Juliana: Eu vou te responder com mais perguntas, tá? Se o tomate que está ali na tua salada, no molho do macarrão, na pizza, enfim, foi plantado por um agricultor que foi hospitalizado várias vezes por intoxicação no uso de agrotóxicos, você pode dizer que seu prato é saudável? Se o salmão do seu sushi foi criado em cativeiro, entupido de hormônios pra mudar de sexo e crescer mais rápido, alimentado com soja transgênica, a gente pode dizer que essa comida faz bem, é leve, traz saúde? Se o entregador que te levou um hambúrguer artesanal pedala 6 km pra ganhar R$ 2,00 e não pode se dar ao luxo de ficar doente, você pode chamar esse hambúrguer de saudável? Pra mim, não. É óbvio que vivemos num sistema que nos impõe mil contradições, né? As pessoas, muitas vezes, nem têm poder de escolha sobre o que comem. Mas a gente pode fazer bem mais do que imagina. E outra coisa: não existe isso de uma única refeição ser classificada como super saudável ou “tranqueira”. Existe alimentação como um todo, um conjunto de refeições. Essa obsessão pelo prato mais “saudável” possível estimula o desenvolvimento de transtornos alimentares, apaga a nossa cultura alimentar, reduz os alimentos apenas a nutrientes.

Existe a ideia de que para comer bem, é preciso gastar muito dinheiro. Isso é verdade?

Juliana: Todas as receitas do meu blog estão aí pra comprovar que não! Feijão, arroz, couve, farinha de mandioca, banana, coco, cenoura, chuchu… são muito acessíveis. Agora, comer “bem” também inclui outras coisas, que nem todo mundo tem acesso, como os alimentos orgânicos, mas há alguns mitos aí. Enquanto várias nutricionistas com milhões de seguidores no Instagram repetem sem parar que “orgânico é caro”, as periferias tão se mobilizando pra construir hortas comunitárias. Os assentamentos e comunidades quilombolas não param de fazer doações de alimentos sem veneno agora na pandemia. A gente também pode consumir os vegetais regionais e da época, que costumam dar mais fácil e exigir menos agrotóxicos. Há muitas saídas para além dos orgânicos certificados da prateleira do supermercado.

5 atitudes para uma alimentação mais saudável:

  1. Leia rótulos e desconfie das embalagens.
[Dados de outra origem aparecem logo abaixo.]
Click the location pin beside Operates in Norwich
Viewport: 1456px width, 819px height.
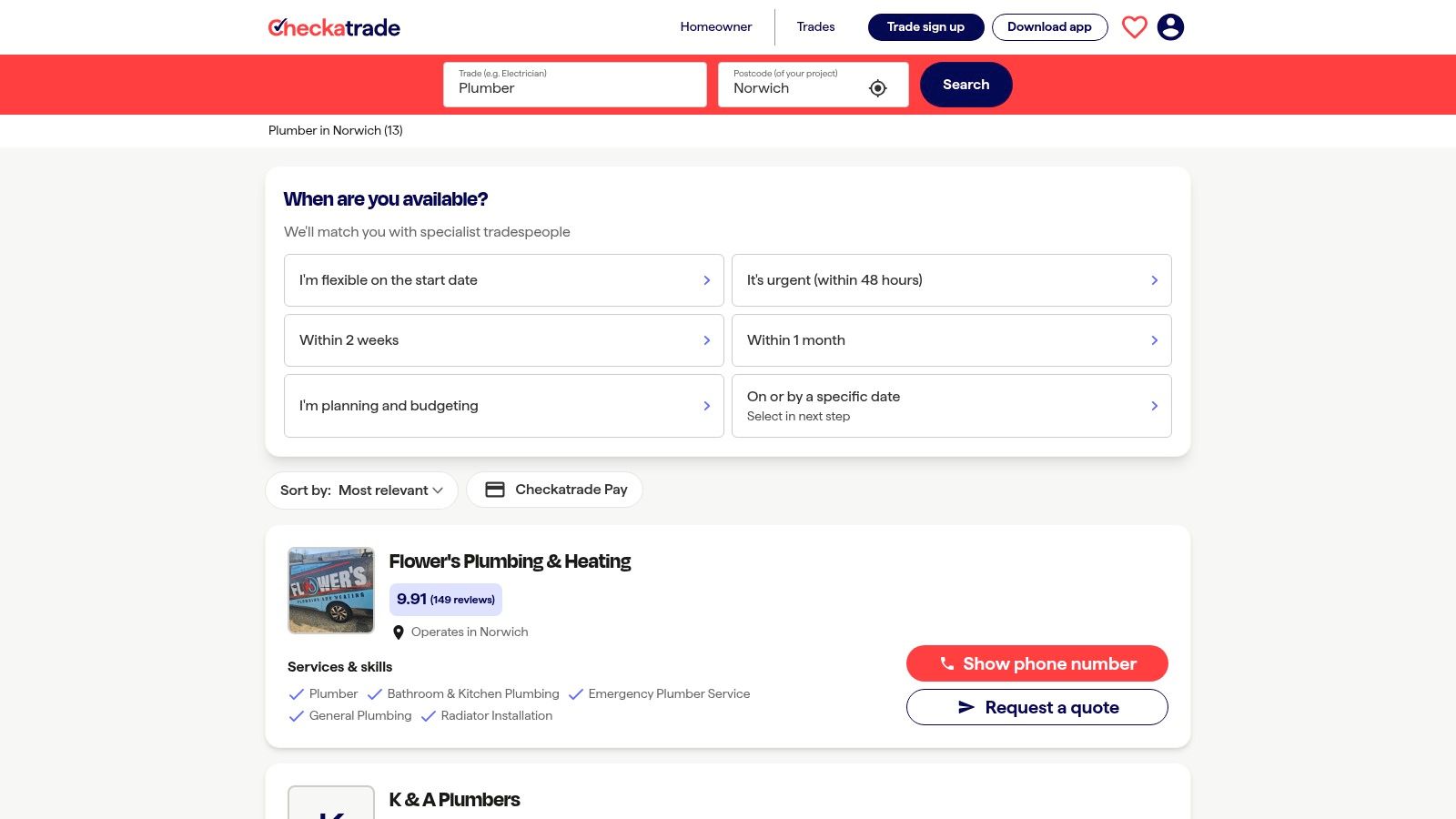(398, 632)
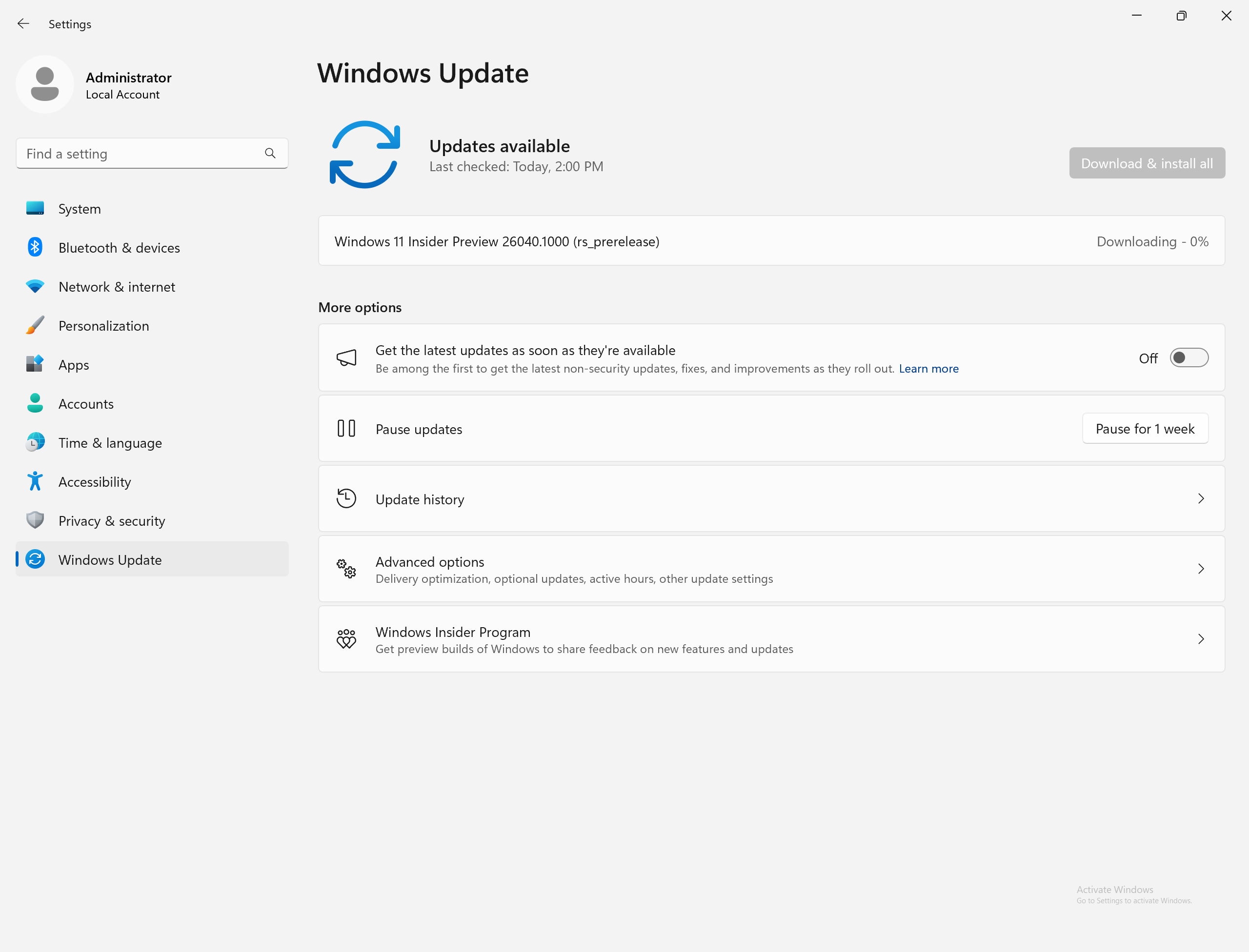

Se tiver aromatizantes e coisas que você não sabe o que significa, fuja. Tá escrito “sem lactose”, né? Mas quase sempre é o mesmo leite só que com uma enzima adicionada pra digerir a lactose. Tá escrito “com menos açúcar” naquele pacote de suco? Espia a lista de ingredientes. Se açúcar ainda for o primeiro ou o segundo ingrediente, você está sendo enganado.
  1. Vá no simples. O abacate está aí justamente pros momentos de pouca criatividade, preguiça e pressa. Você pode comer como salada, patê, molho frio para uma massa (com gergelim, gengibre e limão), e guacamole fica pronto mais rapidamente do que pedir comida por aplicativo ou fazer um miojo. Tenha sempre feijão ou outra leguminosa congelados também pra facilitar as refeições da semana.
  1. Prefira as feiras aos supermercados. Agora na pandemia muitos feirantes começaram serviços de entrega de cestas em casa também. Quanto mais próximo de quem cultivou o seu alimento você estiver, mais saudáveis todos nós estaremos. E, pra melhorar, a feira não vende produto ultraprocessado.
  1. Lembre-se que alimentação vai além do prato e do corpo. Procure saber por que os alimentos orgânicos são mais caros que os convencionais (spoiler: os convencionais não pagam impostos); por que um refrigerante custa menos do que um suco de laranja natural; o que está por trás do processo de criação dos animais que você consome, etc. Será que basta que as grandes multinacionais de alimentos adicionem chia nos seus produtos e tornem a embalagem reciclável? Qual o jeito delas de produzir no mundo? Como funcionam? Influenciam as políticas públicas? Informe-se.
  1. Questione os seus hábitos e as suas vontades. Elas vieram de onde? Por exemplo: pizza com guaraná; achocolatado com leite; hambúrguer com batata frita; qualquer coisa recheada com leite ninho e Nutella; não surgiram do nada no seu cérebro, mas da publicidade. Pão com manteiga; filé com batatas; ou assados de aves foram hábitos que a colonização europeia nos impôs e a gente chama de “culturais”. Agora, as heranças alimentícias associadas às culturas indígenas e africanas a gente não valoriza, chama de “comida de pobre”.